Well this is broken by design. If you and others
talk to the management it may be reversed or a
better solution may be found.

Here is an example of the sg driver in lk 2.6.15-rc5.
The number of bytes each SCSI READ command is trying
to fetch is 'bs * bpt'. Note that it works for 256 KB
per SCSI READ but fails for anything bigger:

# modprobe scsi_debug
# modprobe sg
# sg_dd if=/dev/sg0 of=. bs=512 bpt=512
16384+0 records in
16384+0 records out
# sg_dd if=/dev/sg0 of=. bs=512 bpt=513
sg_read failed, try reducing bpt, at or after lba=0 [0x0]
Some error occurred, remaining block count=16384
0+0 records in
0+0 records out
# sg_dd if=/dev/sg0 of=. bs=512 bpt=1024
sg_read failed, try reducing bpt, at or after lba=0 [0x0]
Some error occurred, remaining block count=16384
0+0 records in
0+0 records out


Doug Gilbert

2006-02-28 20:35:22

by Kai Mäkisara (Kolumbus)

[permalink] [raw]
Subject: Re: sg regression in 2.6.16-rc5

On Tue, 28 Feb 2006, Douglas Gilbert wrote:

> Mark Rustad wrote:
> > We have encountered some kind of sg regression with kernel 2.6.16-rc5
> > relative to 2.6.15. We have a small program that demonstrates the
> > failure.
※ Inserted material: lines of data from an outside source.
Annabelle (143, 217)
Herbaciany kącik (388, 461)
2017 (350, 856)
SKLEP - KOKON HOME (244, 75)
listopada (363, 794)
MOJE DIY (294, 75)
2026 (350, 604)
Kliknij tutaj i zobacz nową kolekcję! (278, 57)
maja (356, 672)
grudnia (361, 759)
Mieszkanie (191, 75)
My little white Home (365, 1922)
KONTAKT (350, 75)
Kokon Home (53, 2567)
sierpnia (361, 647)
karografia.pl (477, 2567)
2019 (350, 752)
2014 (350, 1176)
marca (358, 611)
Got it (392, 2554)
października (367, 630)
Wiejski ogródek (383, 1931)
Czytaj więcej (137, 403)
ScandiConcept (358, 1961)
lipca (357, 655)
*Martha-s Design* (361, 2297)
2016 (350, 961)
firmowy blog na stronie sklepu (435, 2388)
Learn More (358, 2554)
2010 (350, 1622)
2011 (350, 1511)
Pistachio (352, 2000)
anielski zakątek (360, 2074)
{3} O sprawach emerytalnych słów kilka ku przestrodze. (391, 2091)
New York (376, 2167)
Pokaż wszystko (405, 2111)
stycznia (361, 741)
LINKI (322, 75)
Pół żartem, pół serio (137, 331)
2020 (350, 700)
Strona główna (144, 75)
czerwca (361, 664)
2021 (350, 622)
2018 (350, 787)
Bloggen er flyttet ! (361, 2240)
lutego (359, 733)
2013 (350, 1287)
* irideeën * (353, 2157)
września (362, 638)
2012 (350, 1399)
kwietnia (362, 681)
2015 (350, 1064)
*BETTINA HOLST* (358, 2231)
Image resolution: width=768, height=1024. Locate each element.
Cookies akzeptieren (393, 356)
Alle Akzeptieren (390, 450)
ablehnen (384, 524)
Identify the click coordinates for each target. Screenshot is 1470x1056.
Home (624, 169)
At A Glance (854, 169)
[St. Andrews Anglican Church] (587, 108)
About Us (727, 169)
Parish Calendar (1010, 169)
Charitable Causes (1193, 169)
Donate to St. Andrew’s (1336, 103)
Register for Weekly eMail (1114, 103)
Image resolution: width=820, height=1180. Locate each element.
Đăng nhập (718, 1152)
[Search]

On 2.6.15 it produces the output:
> >
> > Alloced dataptr 0 -> 0xb7d07008
> > IOS: 0
> > ios 100
> >
> > indicating that it did 100 operations successfully. On 2.6.16-rc5, it
> > produces the output:
> >
> > Alloced dataptr 0 -> 0xa7d10008
> > SG_IO ioctl error 12 Cannot allocate memory
> > ios 0
> >
> > indicating that it did 0 operations successfully. This program is
> > attempting to do 1MB reads on a SCSI device.
>
> Mark,
> You can stop right there with the 1 MB reads. Welcome
> to the new, blander sg driver which now shares many
> size shortcomings with the block subsystem.
>
> In lk 2.6.15 the sg driver (and the st driver) did its
> own scatter gather list allocations. The sg driver
> used 32 KB segments (8 times the normal page size)
> in each scatter gather element. The maximum number
> of scatter gather elements depends on the LLD but
> can be no more than 256. That meant the sg driver
> allowed a maximum single IO size of 8 MB. There was
> also a define in sg.h (SG_SCATTER_SZ and it is still
> there) that allowed the 32KB per segment to be increased
> allowing larger single command transfers (then 8 MB).
>
This is still possible but it needs some changes to most SCSI HBA drivers.
The big requests are split into bios supporting 256 pages. For 4 kB pages,
this limits i/o to 1 MB. The scsi_execute_async() path used by st and sg
can chain bios and this enables large request at the ULD level. At lower
level, the request consists of pages and now we hit the s/g list maximum
length _unless_ the HBA driver enables clustering. In this case the
adjacent pages are coalesced and the large requests fit into the HBA s/g
limits. Well, now we hit another limit: the max_sectors default for SCSI
drivers is 1024 and this limits requests to 512 kB _unless_ the HBA driver
increases max_sectors.

The aic79xx driver enables clustering but does not increase max_sectors.
This makes the maximum request size 512 kB. If it is possible to set

.max_sectors = 0xFFFF,

in linux/drivers/scsi/aic7xxx/aic79xx_osm.c without breaking the driver,
this should enable requests up to 8 MB - 256 B. (I don't have the hardware
to test this.)

Several SCSI HBA drivers currently have similar problems.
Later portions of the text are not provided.